Items from a data source
▬▬▬▬▬▬▬▬▬▬
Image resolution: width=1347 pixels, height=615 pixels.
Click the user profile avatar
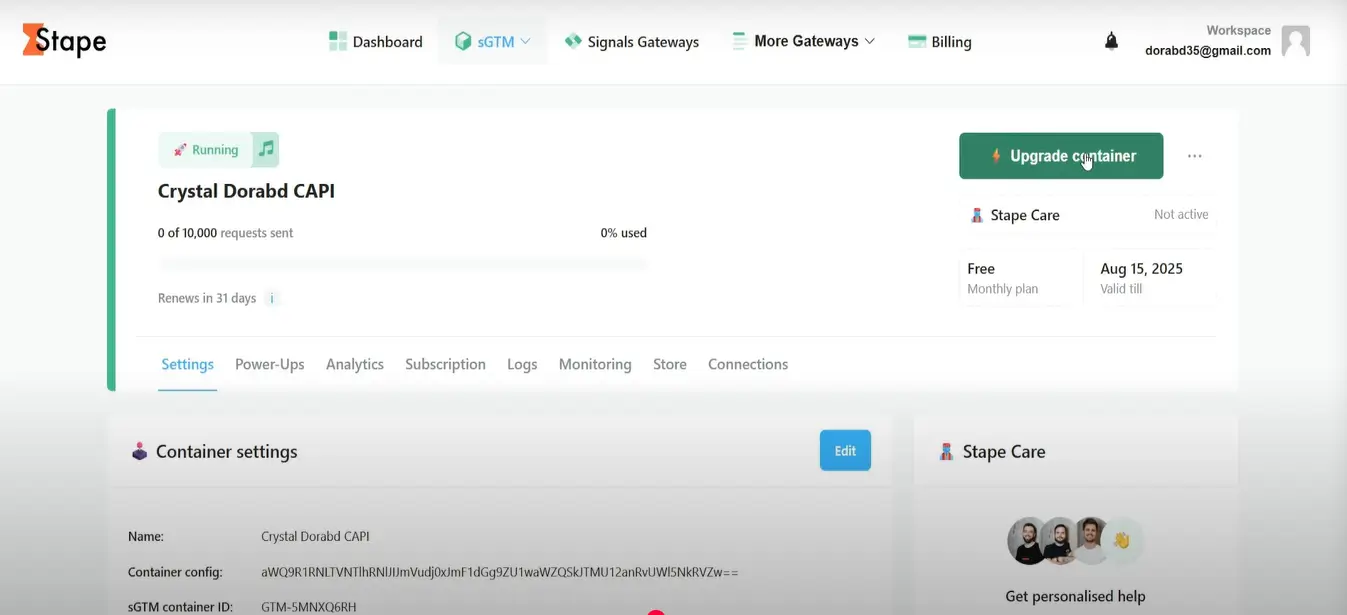(x=1295, y=41)
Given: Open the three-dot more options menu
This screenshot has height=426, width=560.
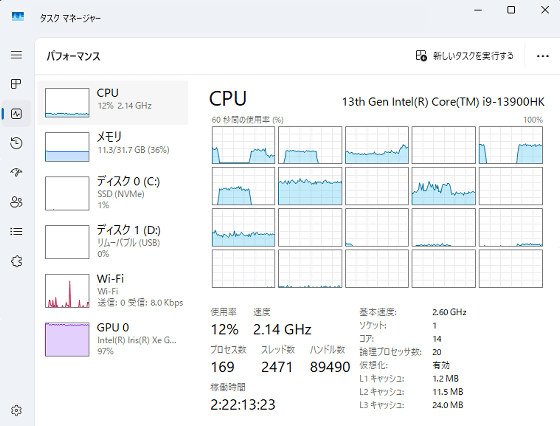Looking at the screenshot, I should 542,56.
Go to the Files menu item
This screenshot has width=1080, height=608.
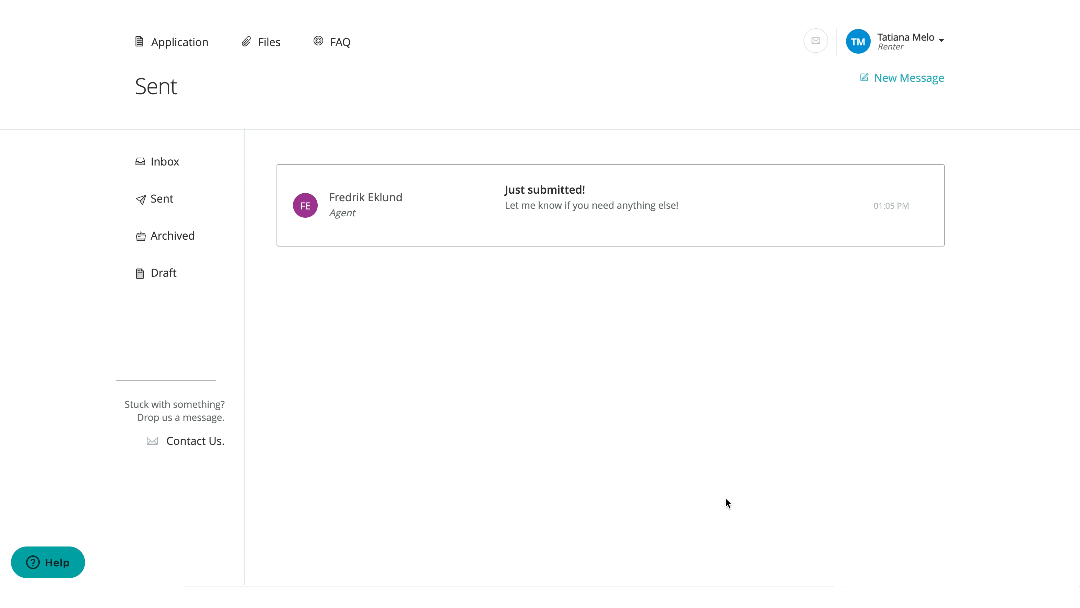pos(269,42)
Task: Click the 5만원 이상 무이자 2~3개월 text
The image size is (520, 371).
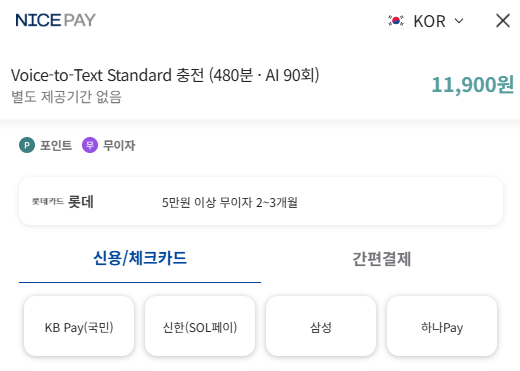Action: coord(230,202)
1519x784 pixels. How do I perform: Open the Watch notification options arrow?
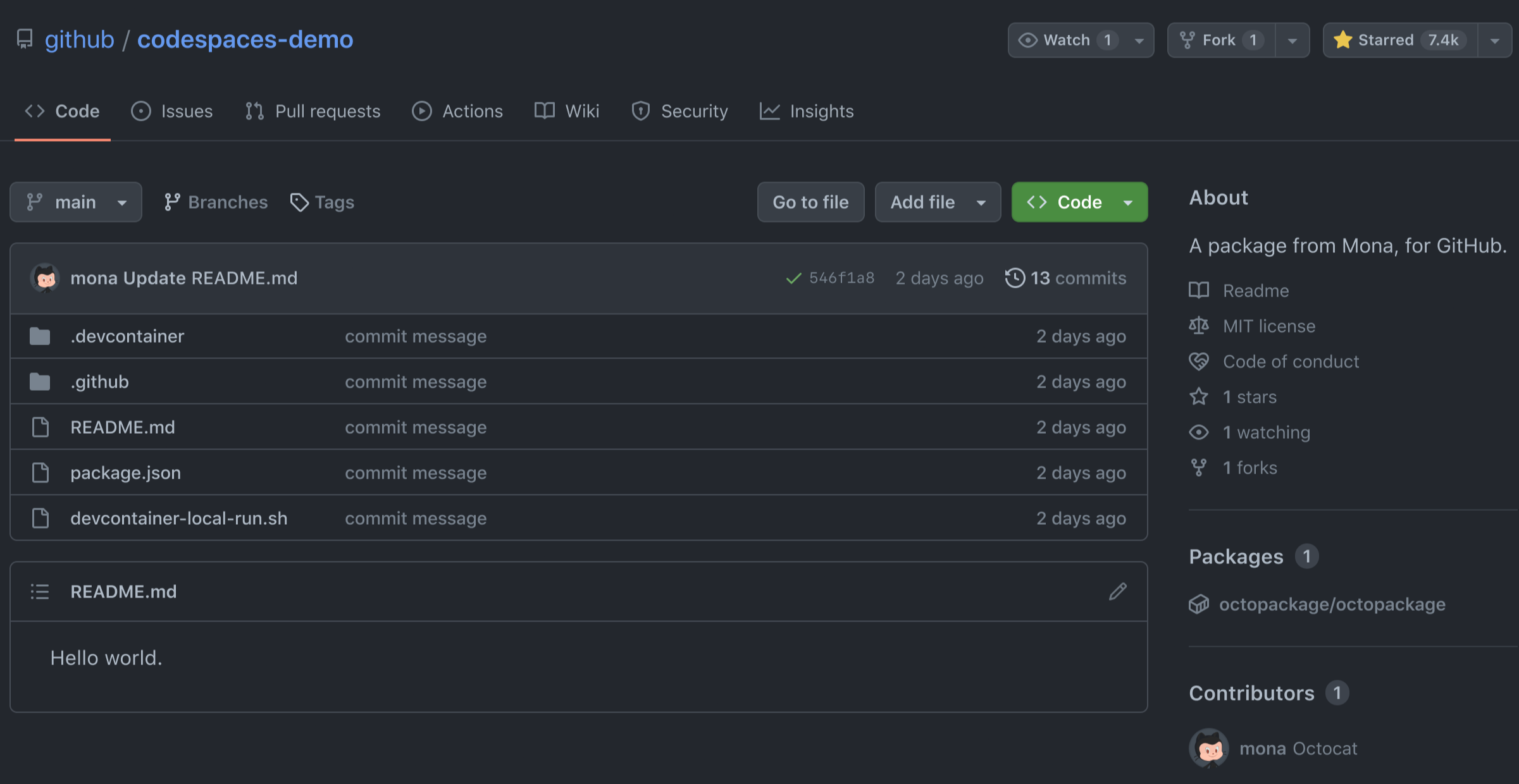pos(1139,40)
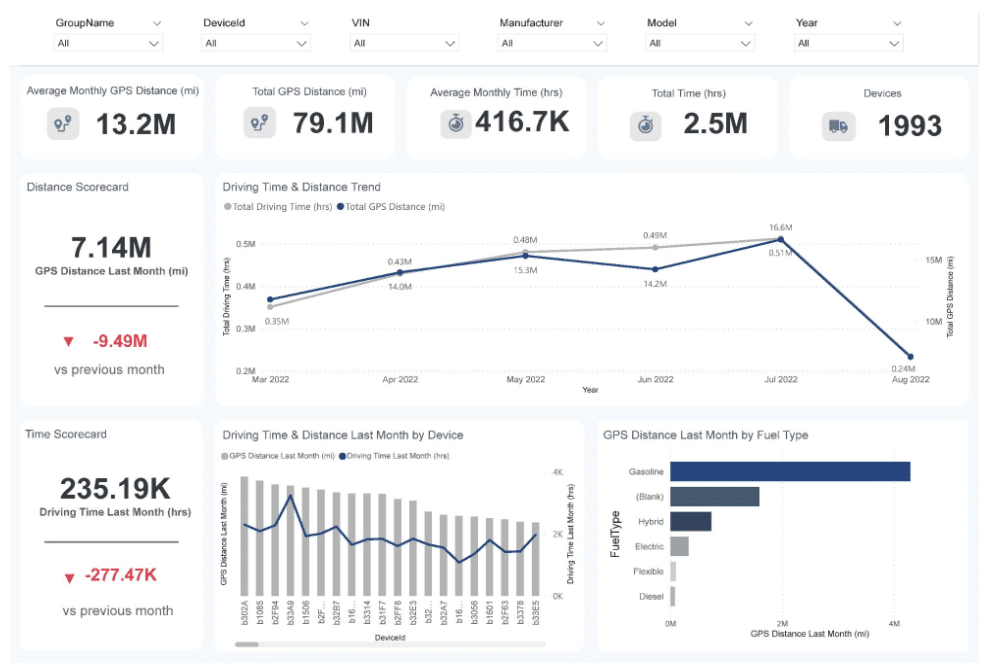Click the b302A bar in device chart
The image size is (994, 666).
pos(244,535)
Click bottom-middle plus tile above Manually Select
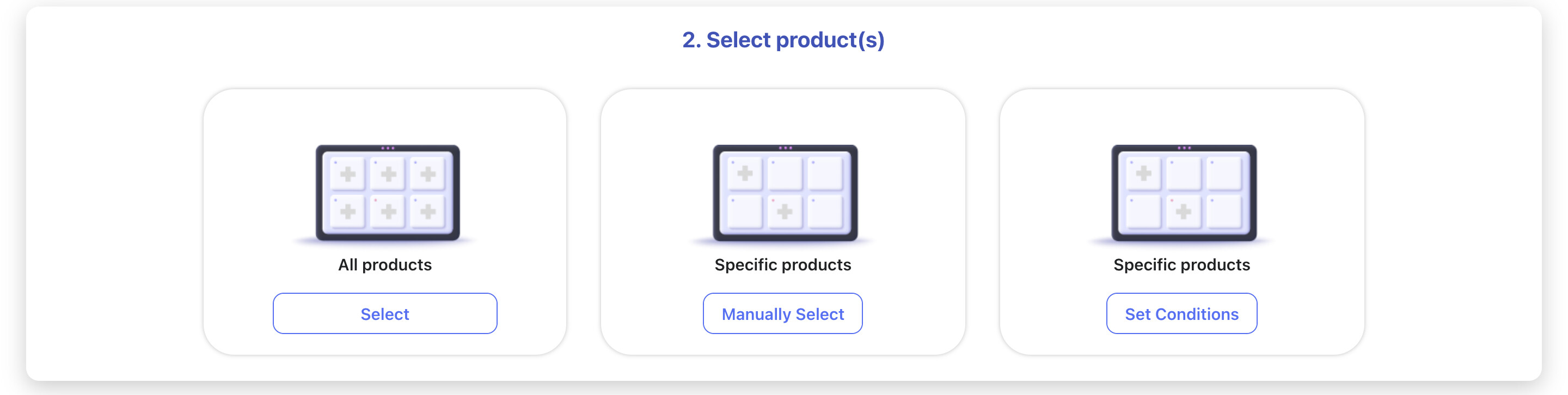This screenshot has width=1568, height=395. pyautogui.click(x=785, y=211)
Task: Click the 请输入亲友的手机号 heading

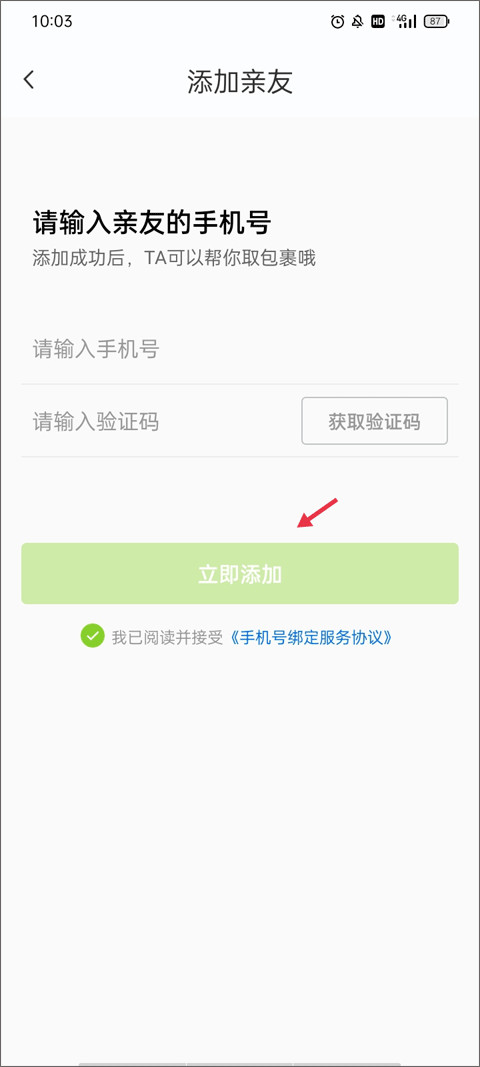Action: [x=153, y=223]
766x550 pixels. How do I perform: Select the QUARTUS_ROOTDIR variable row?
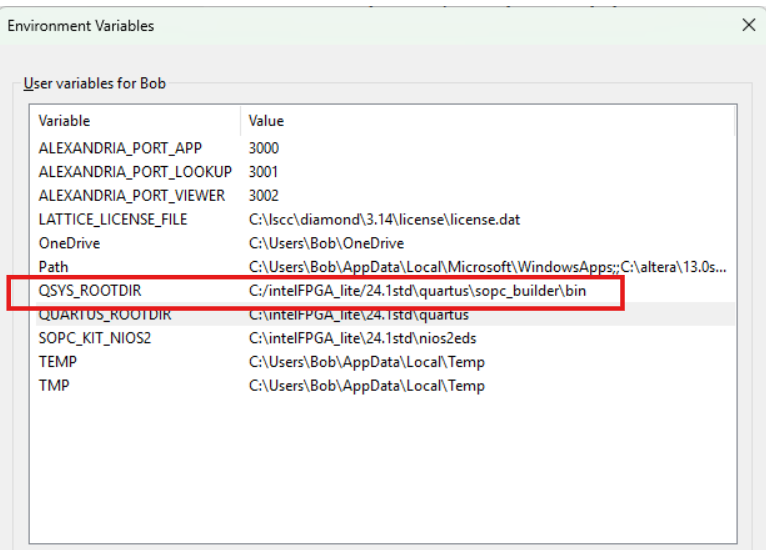click(x=105, y=315)
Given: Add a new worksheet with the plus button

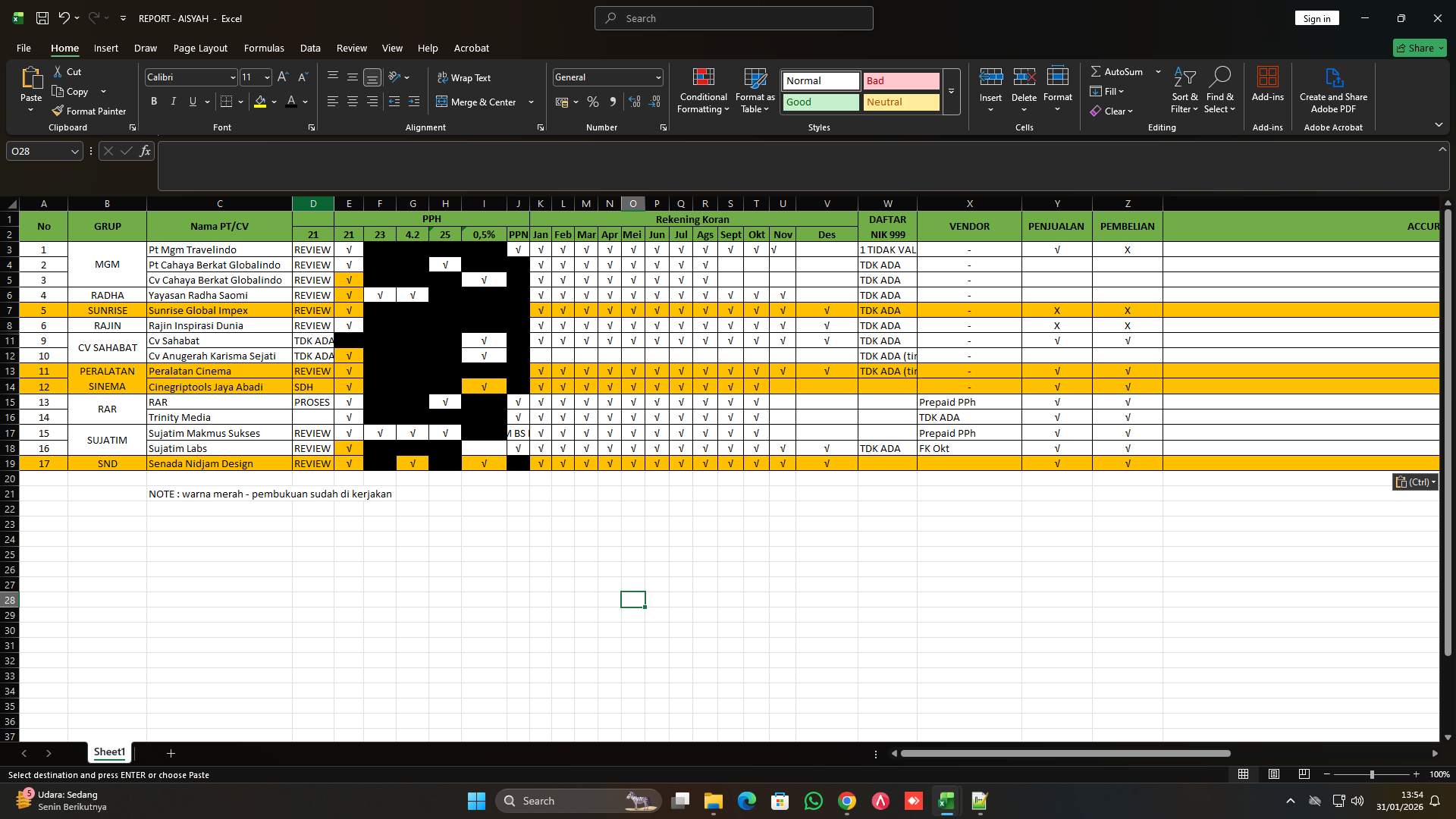Looking at the screenshot, I should pyautogui.click(x=170, y=753).
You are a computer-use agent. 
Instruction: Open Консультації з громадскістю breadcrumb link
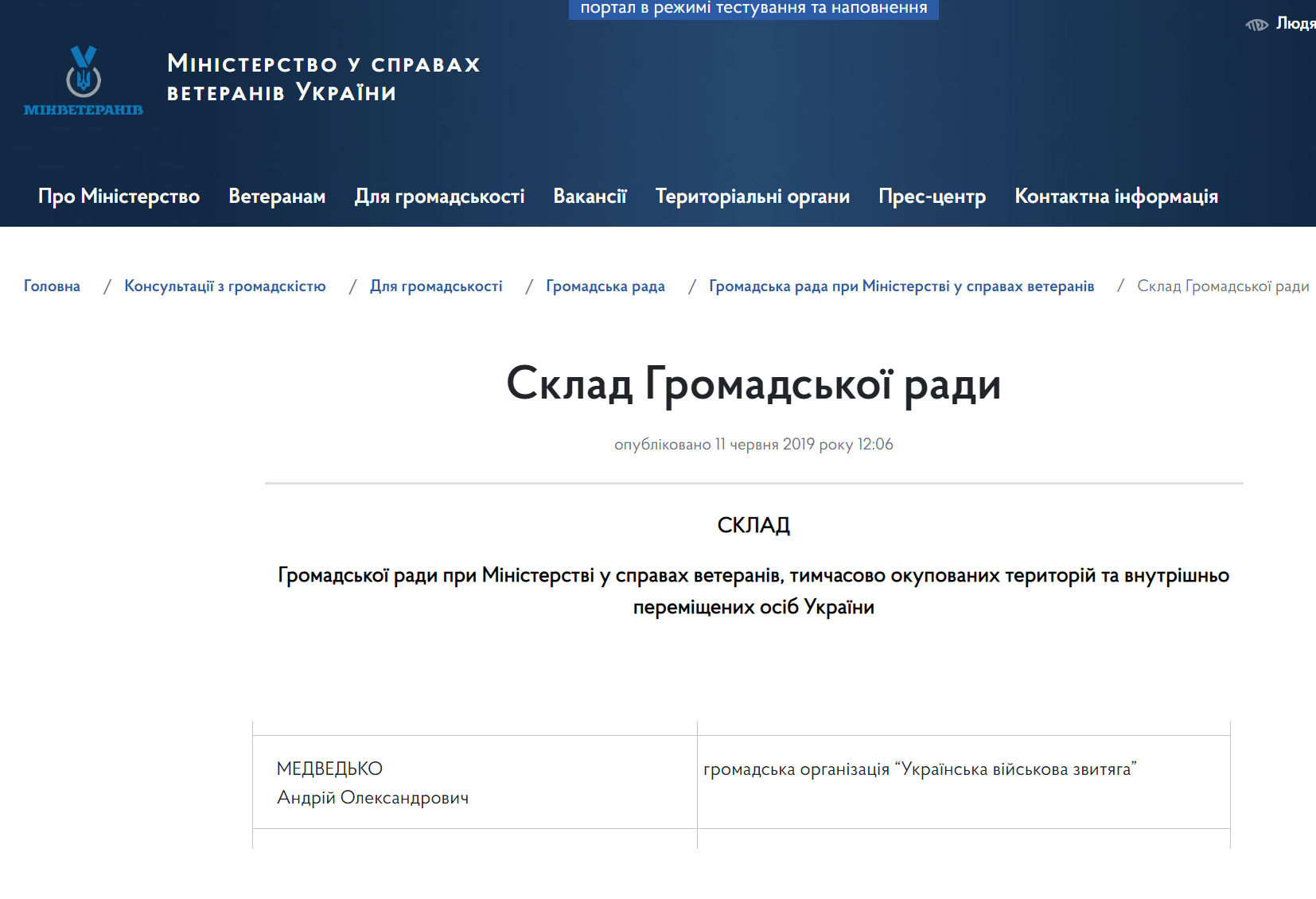(225, 286)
▬▬▬▬▬▬▬▬▬▬
Write out the entries above again, switching each "pixels" to "px" and keeping everything else unchanged. Leave the pictures out.

Image resolution: width=1347 px, height=615 px.
Click the user profile avatar
(x=1295, y=41)
Given: Open the three-dot more options menu
This screenshot has height=426, width=560.
Looking at the screenshot, I should 542,56.
Go to the Files menu item
This screenshot has width=1080, height=608.
pos(269,42)
Task: Click the 5만원 이상 무이자 2~3개월 text
The image size is (520, 371).
Action: coord(230,202)
1519x784 px. How do I perform: Open the Watch notification options arrow?
pos(1139,40)
Click the b302A bar in device chart
The image size is (994, 666).
pos(244,535)
Click bottom-middle plus tile above Manually Select
This screenshot has width=1568, height=395. pyautogui.click(x=785, y=211)
Task: Click the 请输入亲友的手机号 heading

Action: [x=153, y=223]
766x550 px. How do I perform: Select the QUARTUS_ROOTDIR variable row?
click(x=105, y=315)
Given: Add a new worksheet with the plus button

Looking at the screenshot, I should pyautogui.click(x=170, y=753).
You are a computer-use agent. 
Instruction: Open Консультації з громадскістю breadcrumb link
(225, 286)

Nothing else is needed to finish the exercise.